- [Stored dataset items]

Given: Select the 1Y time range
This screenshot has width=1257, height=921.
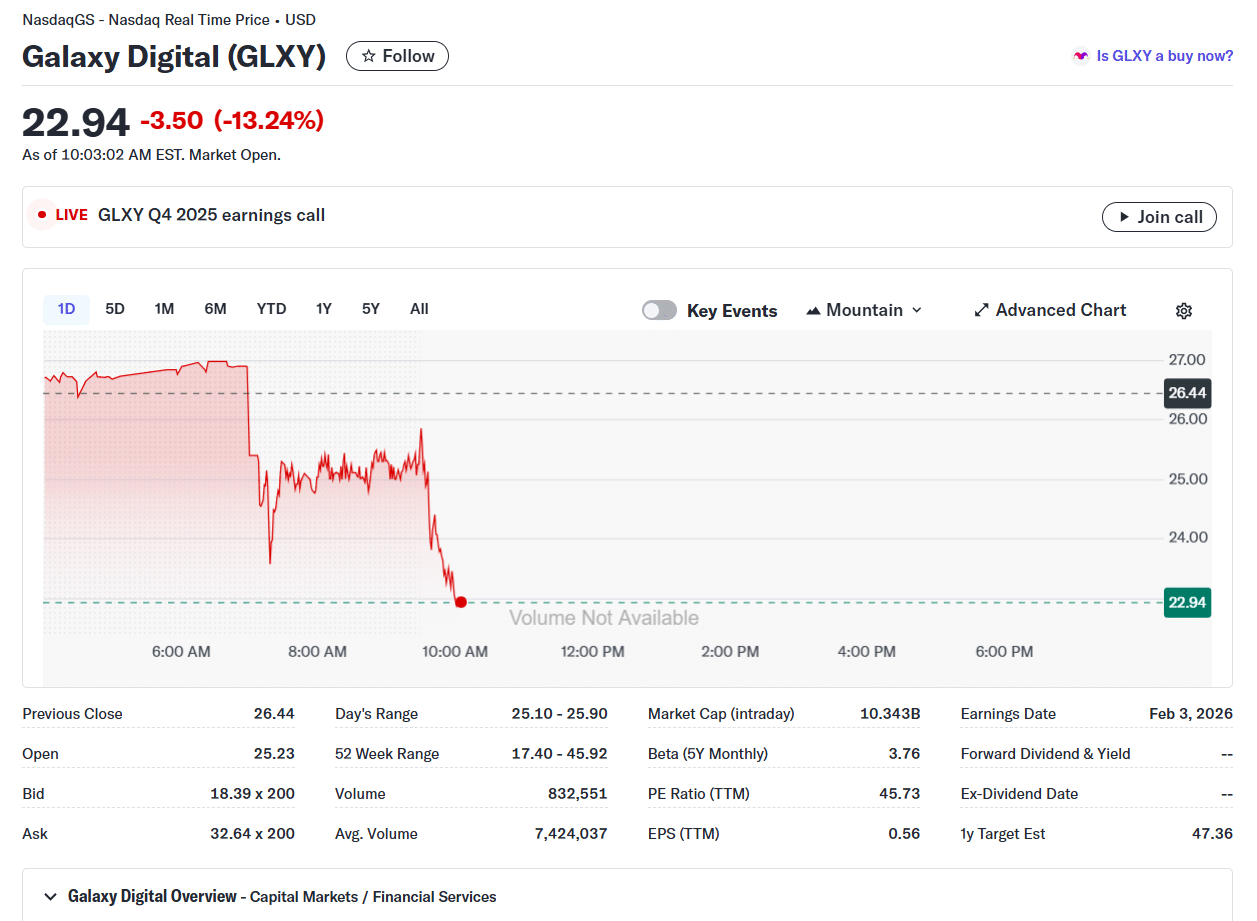Looking at the screenshot, I should click(323, 309).
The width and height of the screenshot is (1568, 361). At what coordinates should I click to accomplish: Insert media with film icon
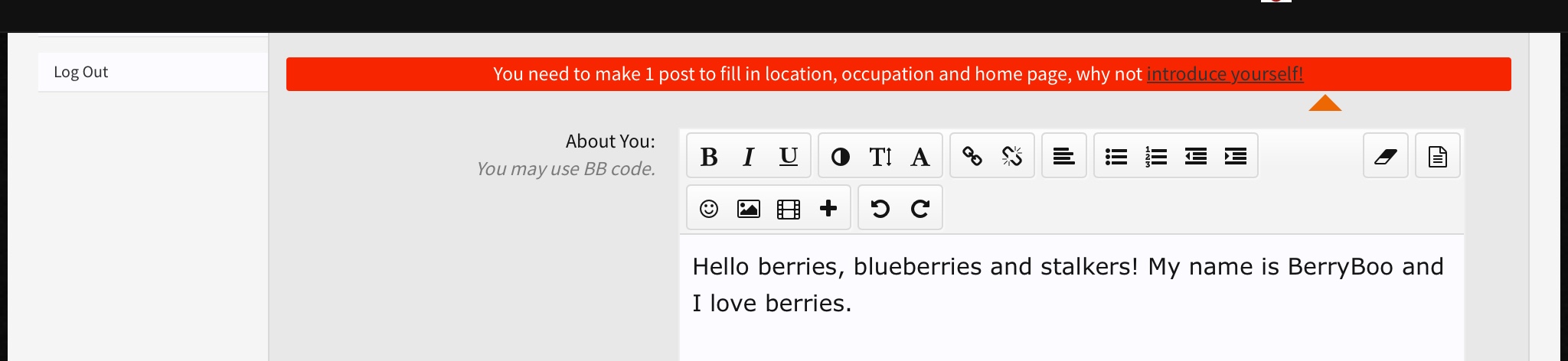(x=789, y=208)
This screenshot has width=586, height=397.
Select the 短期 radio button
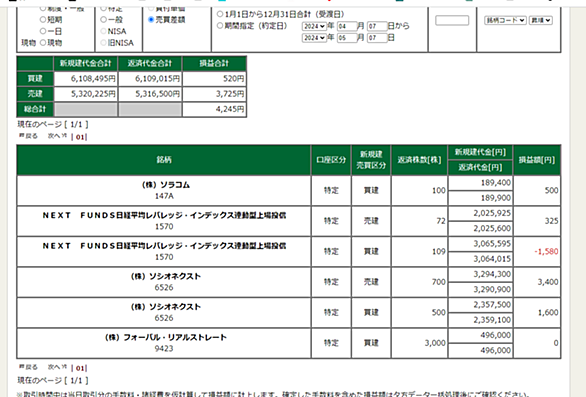point(43,19)
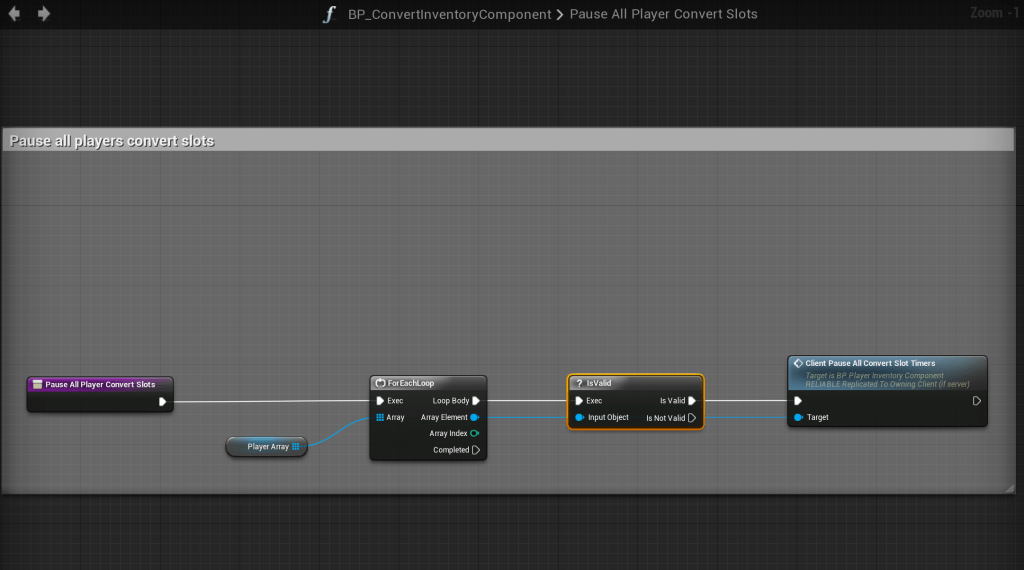Viewport: 1024px width, 570px height.
Task: Select the ForEachLoop node header
Action: point(428,383)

- [Task statement] Take the line that contains "The width and" and every line after it up to the end of the records above, and restate them exactly, without the pictures.

- [Response to this exercise]
The width and height of the screenshot is (1568, 361). At what coordinates should I click to accomplish: Insert media with film icon
(x=789, y=208)
This screenshot has width=586, height=397.
Select the 短期 radio button
point(43,19)
Viewport: 1024px width, 570px height.
Task: Select the ForEachLoop node header
Action: point(428,383)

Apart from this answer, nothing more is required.